▸ **WHAT NEEDS TO BE DONE**: Look through the data below for the line with "Zoom out with the minus button", and transcribe it exactly together with each line after it up to and including the line with "You are a computer-use agent. Screen dimensions: 1001x487". Give nothing else.

▸ **INFORMATION SUPPLIED**:

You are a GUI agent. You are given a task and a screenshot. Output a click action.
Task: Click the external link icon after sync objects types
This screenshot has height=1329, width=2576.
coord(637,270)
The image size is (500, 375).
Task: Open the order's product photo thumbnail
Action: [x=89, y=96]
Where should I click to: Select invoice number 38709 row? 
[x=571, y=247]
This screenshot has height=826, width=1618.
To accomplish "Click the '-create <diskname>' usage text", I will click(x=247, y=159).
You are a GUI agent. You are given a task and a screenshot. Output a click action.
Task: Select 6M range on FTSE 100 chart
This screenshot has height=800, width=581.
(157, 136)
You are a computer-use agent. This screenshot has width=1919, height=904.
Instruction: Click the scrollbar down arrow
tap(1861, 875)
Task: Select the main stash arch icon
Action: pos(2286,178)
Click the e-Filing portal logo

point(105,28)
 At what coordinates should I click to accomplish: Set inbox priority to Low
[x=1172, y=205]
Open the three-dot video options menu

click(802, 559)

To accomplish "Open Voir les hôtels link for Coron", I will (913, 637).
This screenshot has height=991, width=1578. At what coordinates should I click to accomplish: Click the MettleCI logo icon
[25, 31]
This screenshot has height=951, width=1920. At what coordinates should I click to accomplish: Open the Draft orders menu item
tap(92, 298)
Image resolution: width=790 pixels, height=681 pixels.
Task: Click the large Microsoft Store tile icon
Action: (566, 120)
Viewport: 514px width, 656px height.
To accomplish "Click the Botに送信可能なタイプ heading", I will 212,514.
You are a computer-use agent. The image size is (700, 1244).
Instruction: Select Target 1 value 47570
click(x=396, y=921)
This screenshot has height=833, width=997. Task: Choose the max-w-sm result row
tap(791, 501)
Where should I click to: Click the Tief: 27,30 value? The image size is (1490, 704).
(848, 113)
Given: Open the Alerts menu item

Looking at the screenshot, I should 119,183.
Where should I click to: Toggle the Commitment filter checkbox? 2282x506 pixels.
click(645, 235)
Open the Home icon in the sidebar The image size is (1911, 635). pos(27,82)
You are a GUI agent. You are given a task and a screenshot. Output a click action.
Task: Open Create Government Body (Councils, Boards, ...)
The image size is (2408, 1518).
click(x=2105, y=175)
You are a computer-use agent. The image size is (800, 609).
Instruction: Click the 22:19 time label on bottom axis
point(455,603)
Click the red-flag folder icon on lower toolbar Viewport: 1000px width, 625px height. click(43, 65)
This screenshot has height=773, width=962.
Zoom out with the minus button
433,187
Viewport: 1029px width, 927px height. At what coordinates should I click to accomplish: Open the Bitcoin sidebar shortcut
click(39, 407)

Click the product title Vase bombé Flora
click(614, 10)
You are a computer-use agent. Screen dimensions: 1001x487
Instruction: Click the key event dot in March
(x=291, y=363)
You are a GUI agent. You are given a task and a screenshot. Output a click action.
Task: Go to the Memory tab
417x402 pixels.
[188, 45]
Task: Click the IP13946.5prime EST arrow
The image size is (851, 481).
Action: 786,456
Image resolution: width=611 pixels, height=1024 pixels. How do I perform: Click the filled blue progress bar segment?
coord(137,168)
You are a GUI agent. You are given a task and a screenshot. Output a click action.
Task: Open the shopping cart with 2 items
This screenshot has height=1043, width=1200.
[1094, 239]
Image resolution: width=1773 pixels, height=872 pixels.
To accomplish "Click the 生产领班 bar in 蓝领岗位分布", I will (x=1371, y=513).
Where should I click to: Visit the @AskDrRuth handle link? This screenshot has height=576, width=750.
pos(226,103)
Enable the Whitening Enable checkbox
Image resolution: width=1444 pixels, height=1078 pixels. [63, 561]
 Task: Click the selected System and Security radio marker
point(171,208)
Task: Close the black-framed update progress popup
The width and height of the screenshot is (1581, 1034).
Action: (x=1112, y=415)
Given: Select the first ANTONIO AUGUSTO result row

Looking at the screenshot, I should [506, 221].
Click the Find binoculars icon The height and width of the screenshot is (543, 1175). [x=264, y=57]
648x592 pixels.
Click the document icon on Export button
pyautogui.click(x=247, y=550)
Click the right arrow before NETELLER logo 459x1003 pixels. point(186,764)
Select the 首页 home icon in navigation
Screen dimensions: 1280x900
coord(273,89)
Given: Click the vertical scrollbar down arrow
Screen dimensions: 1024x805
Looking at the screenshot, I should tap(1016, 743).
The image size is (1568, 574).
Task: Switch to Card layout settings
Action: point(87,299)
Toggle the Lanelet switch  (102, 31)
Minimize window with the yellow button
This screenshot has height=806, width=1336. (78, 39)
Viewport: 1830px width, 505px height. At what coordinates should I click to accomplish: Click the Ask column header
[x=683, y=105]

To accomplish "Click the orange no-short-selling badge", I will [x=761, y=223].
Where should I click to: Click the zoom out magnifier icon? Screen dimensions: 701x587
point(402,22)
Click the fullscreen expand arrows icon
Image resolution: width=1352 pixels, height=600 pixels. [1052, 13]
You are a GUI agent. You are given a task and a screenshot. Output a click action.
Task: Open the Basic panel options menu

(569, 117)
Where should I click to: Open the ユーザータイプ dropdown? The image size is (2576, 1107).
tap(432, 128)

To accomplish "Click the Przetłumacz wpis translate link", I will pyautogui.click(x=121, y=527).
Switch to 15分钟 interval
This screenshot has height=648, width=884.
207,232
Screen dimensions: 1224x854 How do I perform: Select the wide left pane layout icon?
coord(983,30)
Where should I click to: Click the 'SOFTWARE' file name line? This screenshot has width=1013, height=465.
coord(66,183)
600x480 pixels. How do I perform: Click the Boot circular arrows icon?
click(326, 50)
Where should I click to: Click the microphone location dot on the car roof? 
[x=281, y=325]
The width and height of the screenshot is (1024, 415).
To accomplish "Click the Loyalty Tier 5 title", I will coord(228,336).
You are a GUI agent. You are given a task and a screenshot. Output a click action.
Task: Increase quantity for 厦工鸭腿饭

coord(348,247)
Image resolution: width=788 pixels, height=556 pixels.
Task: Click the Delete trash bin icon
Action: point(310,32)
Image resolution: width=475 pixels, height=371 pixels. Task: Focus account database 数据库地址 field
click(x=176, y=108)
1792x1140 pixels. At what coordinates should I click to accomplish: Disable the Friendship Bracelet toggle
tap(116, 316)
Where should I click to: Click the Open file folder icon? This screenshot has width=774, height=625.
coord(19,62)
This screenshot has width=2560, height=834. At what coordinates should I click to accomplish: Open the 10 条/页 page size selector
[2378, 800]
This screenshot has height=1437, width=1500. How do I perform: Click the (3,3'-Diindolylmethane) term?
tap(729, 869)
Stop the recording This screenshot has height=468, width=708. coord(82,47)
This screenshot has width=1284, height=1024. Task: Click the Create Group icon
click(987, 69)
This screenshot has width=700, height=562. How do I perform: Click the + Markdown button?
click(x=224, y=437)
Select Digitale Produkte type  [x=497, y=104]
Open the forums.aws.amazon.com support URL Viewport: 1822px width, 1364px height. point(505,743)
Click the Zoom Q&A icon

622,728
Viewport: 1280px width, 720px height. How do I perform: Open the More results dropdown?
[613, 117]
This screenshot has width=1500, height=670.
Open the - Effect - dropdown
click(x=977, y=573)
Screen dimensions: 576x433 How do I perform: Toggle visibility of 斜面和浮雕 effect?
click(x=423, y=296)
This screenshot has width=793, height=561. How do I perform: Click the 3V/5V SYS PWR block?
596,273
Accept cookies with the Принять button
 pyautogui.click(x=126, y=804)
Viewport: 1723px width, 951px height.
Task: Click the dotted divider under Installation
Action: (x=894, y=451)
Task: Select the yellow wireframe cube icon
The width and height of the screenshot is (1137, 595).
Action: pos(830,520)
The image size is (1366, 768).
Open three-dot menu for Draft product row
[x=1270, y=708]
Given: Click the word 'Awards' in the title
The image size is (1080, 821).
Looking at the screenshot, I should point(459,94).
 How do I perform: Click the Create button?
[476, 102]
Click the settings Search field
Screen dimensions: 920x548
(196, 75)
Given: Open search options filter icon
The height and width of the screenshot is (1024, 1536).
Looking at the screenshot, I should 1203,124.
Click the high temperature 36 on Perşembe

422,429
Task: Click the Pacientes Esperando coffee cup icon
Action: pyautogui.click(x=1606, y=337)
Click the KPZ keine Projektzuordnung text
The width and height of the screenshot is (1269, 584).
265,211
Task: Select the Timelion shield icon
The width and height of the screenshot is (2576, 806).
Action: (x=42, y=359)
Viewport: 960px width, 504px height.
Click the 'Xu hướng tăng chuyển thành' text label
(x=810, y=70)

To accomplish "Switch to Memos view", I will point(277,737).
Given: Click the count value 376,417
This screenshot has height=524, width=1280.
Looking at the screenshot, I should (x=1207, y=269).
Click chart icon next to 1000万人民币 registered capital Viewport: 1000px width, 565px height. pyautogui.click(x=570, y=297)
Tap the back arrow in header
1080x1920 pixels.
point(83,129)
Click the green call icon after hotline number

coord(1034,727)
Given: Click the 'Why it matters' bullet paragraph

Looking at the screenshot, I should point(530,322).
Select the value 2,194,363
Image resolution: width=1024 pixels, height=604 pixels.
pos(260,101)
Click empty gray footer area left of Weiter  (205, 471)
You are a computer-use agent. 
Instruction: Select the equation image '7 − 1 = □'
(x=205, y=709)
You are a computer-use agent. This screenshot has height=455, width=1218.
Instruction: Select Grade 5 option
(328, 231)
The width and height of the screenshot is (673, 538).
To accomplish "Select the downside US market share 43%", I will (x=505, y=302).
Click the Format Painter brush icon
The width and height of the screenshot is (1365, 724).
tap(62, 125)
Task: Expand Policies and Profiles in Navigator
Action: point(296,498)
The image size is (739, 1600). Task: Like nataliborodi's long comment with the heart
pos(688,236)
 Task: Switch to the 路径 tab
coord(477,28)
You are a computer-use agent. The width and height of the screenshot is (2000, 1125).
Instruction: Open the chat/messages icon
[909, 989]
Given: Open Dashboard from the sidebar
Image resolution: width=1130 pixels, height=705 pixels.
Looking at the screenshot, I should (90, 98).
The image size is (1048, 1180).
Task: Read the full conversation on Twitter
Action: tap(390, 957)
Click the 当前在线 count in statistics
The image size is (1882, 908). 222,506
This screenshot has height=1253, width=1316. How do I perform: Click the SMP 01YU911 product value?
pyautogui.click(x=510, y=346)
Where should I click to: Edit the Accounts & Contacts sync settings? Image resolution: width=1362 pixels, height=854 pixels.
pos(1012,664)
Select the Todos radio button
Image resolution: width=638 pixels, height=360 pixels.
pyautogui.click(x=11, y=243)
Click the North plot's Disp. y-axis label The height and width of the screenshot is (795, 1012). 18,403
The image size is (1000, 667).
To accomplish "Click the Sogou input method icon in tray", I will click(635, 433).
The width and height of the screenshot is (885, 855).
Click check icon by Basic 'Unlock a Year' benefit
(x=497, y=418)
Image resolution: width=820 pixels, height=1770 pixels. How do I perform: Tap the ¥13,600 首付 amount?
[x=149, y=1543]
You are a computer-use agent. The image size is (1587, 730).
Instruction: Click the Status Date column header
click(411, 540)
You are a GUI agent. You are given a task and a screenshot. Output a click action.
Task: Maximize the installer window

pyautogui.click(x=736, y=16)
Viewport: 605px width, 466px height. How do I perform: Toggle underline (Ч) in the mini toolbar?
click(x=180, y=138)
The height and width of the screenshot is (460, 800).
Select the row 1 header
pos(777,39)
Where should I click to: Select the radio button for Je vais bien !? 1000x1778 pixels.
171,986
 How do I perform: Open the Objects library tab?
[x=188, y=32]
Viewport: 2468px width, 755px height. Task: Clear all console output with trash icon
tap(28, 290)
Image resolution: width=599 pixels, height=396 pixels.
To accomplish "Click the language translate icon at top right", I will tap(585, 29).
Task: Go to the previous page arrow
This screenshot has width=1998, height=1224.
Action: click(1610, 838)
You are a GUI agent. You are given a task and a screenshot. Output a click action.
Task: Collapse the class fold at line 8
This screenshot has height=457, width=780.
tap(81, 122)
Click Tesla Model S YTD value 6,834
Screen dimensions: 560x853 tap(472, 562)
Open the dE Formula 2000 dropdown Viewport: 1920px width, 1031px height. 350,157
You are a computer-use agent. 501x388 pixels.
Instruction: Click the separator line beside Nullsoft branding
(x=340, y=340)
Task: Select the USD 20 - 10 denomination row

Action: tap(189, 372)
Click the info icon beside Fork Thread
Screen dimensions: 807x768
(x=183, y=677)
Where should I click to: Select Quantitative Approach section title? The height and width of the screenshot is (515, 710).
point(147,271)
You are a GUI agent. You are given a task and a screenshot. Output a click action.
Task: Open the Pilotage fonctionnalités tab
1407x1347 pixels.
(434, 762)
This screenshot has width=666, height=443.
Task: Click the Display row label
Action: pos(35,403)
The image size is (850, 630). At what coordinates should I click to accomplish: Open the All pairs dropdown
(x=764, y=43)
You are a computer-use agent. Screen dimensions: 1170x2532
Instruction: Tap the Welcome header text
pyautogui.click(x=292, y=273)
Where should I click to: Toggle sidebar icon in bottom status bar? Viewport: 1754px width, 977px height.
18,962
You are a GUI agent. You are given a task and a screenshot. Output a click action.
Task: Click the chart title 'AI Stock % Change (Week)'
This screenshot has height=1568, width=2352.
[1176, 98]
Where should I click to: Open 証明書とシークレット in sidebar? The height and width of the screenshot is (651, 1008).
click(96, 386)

▸ **RESPONSE AREA**:
Zoom out with the minus button
433,187
Viewport: 1029px width, 927px height. At what coordinates should I click to accomplish: Open the Bitcoin sidebar shortcut
click(39, 407)

Click the product title Vase bombé Flora
click(614, 10)
You are a computer-use agent. Screen dimensions: 1001x487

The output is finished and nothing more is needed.